TEXTE À ANALYSER:
****************

Nouvelle tuile sur le Parti libéral: la femme de son ancien chef refuse de donner sa voix «à un parti qui risque de finir dans les poubelles de l'histoire» et dont le chef actuel ne serait bon qu'à «naviguer dans les cocktails»!

Janine Krieber, la femme de Stéphane Dion, croyait ne parler qu'à ses «amis» de Facebook quand elle s'est livrée à des confidences explosives où l'amertume de la défaite se mêle à une agressivité débridée envers l'homme qui a succédé à son mari.

 

Pour une politologue spécialisée en terrorisme et en sécurité (!), Mme Krieber était étonnamment naïve si elle s'imaginait que ses propos ne sortiraient pas d'un cercle restreint. Quand elle les a retirés, ils avaient déjà fait le tour du pays...

****************

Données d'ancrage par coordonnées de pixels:

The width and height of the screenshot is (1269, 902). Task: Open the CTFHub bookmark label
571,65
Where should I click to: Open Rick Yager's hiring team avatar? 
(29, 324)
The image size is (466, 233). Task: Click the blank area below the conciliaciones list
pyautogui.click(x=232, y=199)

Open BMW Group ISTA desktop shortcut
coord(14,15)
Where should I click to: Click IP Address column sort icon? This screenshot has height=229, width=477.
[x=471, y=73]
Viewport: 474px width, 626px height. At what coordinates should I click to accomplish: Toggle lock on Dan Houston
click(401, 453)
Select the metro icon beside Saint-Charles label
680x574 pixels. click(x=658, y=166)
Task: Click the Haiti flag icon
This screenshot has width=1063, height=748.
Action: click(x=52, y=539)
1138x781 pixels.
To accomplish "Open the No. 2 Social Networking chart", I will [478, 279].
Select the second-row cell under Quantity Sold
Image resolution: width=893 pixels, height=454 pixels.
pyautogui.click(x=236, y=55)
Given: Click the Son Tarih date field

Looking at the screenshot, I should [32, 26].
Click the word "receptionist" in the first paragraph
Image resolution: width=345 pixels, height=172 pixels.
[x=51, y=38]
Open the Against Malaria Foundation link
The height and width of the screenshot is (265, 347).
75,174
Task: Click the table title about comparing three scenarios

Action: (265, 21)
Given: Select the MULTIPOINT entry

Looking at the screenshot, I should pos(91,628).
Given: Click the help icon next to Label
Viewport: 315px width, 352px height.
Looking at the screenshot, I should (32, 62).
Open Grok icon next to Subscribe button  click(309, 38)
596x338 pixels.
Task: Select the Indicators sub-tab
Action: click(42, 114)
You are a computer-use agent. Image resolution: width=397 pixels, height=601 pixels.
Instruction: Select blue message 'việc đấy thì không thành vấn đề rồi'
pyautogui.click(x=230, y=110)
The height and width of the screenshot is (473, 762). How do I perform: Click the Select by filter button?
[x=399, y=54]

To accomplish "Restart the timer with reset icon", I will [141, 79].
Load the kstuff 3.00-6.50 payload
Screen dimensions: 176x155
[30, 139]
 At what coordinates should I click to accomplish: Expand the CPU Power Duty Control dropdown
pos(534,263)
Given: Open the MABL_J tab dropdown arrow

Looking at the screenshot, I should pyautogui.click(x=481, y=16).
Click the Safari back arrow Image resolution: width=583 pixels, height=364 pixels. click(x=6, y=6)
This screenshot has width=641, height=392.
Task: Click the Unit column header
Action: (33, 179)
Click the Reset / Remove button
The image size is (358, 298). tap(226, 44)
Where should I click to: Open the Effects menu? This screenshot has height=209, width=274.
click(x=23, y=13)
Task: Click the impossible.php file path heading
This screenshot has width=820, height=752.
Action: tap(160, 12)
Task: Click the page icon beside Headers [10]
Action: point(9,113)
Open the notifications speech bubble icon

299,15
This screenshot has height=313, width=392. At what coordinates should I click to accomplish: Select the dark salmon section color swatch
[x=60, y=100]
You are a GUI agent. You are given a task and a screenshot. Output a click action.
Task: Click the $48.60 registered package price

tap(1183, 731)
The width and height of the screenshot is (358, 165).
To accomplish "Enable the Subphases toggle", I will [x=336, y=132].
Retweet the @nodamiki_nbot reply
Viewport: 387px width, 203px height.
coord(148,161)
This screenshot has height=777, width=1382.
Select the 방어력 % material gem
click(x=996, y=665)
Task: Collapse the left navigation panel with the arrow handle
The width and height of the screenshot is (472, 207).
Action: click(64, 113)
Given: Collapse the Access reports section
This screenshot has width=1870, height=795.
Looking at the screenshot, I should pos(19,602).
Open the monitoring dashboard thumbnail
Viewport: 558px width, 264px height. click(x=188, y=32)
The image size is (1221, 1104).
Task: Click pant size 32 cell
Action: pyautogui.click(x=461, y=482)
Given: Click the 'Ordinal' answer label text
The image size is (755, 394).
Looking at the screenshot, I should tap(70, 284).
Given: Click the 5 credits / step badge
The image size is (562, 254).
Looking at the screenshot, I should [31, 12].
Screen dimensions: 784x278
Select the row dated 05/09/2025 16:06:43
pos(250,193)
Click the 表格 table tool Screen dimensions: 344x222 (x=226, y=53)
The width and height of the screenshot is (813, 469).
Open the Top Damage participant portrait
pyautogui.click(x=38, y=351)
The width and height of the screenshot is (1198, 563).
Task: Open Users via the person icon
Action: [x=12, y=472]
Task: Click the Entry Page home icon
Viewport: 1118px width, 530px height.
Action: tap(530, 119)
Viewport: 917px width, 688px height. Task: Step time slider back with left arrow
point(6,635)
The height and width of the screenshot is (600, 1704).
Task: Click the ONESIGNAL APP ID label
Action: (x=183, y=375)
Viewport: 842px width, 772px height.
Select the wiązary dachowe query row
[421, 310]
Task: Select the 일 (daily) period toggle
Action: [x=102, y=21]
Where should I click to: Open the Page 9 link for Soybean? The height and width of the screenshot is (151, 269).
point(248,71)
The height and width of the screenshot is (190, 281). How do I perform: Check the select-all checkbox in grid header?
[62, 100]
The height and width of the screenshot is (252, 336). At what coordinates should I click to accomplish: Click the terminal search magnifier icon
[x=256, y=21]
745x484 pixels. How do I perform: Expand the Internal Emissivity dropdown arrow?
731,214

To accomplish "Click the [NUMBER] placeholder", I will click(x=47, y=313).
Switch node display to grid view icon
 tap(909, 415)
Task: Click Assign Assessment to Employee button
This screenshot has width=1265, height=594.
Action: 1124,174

****************

EXERCICES:
1/ D'après le texte à analyser, pourquoi la naïveté de Mme Krieber est-elle jugée étonnante ? Répondez en une à trois phrases.
2/ Répondez aux questions suivantes à partir du texte à analyser.
(a) De qui Janine Krieber est-elle la femme ?
(b) À qui croyait-elle s'adresser en se livrant à ses confidences ?
(c) Selon ses propos, à quoi le chef actuel du Parti libéral serait-il seulement bon ?
3/ Recopiez le texte à analyser depuis "Pour une politologue" jusqu'à "tour du pays...".
Les lignes de données ne sont pas nécessaires à ce travail.

RÉSULTATS PAR EXERCICE:
1/ Elle est politologue spécialisée en terrorisme et en sécurité, et pourtant elle s'imaginait que ses propos ne sortiraient pas d'un cercle restreint. Or, quand elle les a retirés, ils avaient déjà fait le tour du pays.

2/
(a) De Stéphane Dion.
(b) À ses «amis» de Facebook.
(c) À «naviguer dans les cocktails».

3/
Pour une politologue spécialisée en terrorisme et en sécurité (!), Mme Krieber était étonnamment naïve si elle s'imaginait que ses propos ne sortiraient pas d'un cercle restreint. Quand elle les a retirés, ils avaient déjà fait le tour du pays...